##### Input data

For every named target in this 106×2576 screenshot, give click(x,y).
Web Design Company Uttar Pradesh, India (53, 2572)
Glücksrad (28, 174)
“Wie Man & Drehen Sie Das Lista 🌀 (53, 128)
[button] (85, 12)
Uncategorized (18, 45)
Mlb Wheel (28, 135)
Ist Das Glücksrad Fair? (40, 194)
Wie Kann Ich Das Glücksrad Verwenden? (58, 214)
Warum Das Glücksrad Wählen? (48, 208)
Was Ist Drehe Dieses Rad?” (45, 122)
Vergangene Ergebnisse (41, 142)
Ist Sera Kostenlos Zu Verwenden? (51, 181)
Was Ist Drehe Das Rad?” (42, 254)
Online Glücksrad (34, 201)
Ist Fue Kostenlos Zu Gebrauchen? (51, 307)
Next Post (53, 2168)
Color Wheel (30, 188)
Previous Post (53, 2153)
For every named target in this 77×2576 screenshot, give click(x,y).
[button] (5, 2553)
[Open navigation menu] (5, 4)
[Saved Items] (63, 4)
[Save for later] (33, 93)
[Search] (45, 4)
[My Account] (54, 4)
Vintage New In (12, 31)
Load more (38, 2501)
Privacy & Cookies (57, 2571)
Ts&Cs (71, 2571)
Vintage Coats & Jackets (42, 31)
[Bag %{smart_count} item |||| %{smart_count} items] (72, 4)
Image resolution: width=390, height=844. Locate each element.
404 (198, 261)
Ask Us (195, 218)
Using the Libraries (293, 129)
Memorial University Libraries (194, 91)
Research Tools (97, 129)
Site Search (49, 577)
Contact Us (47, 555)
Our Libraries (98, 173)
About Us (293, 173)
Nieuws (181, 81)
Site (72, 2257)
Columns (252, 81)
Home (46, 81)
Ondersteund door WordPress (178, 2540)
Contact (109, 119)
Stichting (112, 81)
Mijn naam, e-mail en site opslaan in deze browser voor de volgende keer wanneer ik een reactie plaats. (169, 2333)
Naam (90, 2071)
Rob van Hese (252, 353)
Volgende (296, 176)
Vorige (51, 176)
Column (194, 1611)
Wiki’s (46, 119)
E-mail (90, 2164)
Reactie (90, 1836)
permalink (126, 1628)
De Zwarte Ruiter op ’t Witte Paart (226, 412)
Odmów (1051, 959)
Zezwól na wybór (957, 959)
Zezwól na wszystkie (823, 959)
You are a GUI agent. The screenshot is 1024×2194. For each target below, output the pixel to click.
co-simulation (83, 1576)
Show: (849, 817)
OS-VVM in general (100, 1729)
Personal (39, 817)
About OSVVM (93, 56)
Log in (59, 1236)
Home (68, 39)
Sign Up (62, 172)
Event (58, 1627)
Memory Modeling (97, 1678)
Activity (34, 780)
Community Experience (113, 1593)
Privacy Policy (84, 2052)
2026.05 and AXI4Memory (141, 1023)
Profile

##########

_Goal of the exercise:_ Quote exactly the first line of the entries and every line after it, stopping with the line that contains "Load more (38, 2501)".

_Finished exercise:_
For every named target in this 106×2576 screenshot, give click(x,y).
Web Design Company Uttar Pradesh, India (53, 2572)
Glücksrad (28, 174)
“Wie Man & Drehen Sie Das Lista 🌀 (53, 128)
[button] (85, 12)
Uncategorized (18, 45)
Mlb Wheel (28, 135)
Ist Das Glücksrad Fair? (40, 194)
Wie Kann Ich Das Glücksrad Verwenden? (58, 214)
Warum Das Glücksrad Wählen? (48, 208)
Was Ist Drehe Dieses Rad?” (45, 122)
Vergangene Ergebnisse (41, 142)
Ist Sera Kostenlos Zu Verwenden? (51, 181)
Was Ist Drehe Das Rad?” (42, 254)
Online Glücksrad (34, 201)
Ist Fue Kostenlos Zu Gebrauchen? (51, 307)
Next Post (53, 2168)
Color Wheel (30, 188)
Previous Post (53, 2153)
For every named target in this 77×2576 screenshot, give click(x,y).
[button] (5, 2553)
[Open navigation menu] (5, 4)
[Saved Items] (63, 4)
[Save for later] (33, 93)
[Search] (45, 4)
[My Account] (54, 4)
Vintage New In (12, 31)
Load more (38, 2501)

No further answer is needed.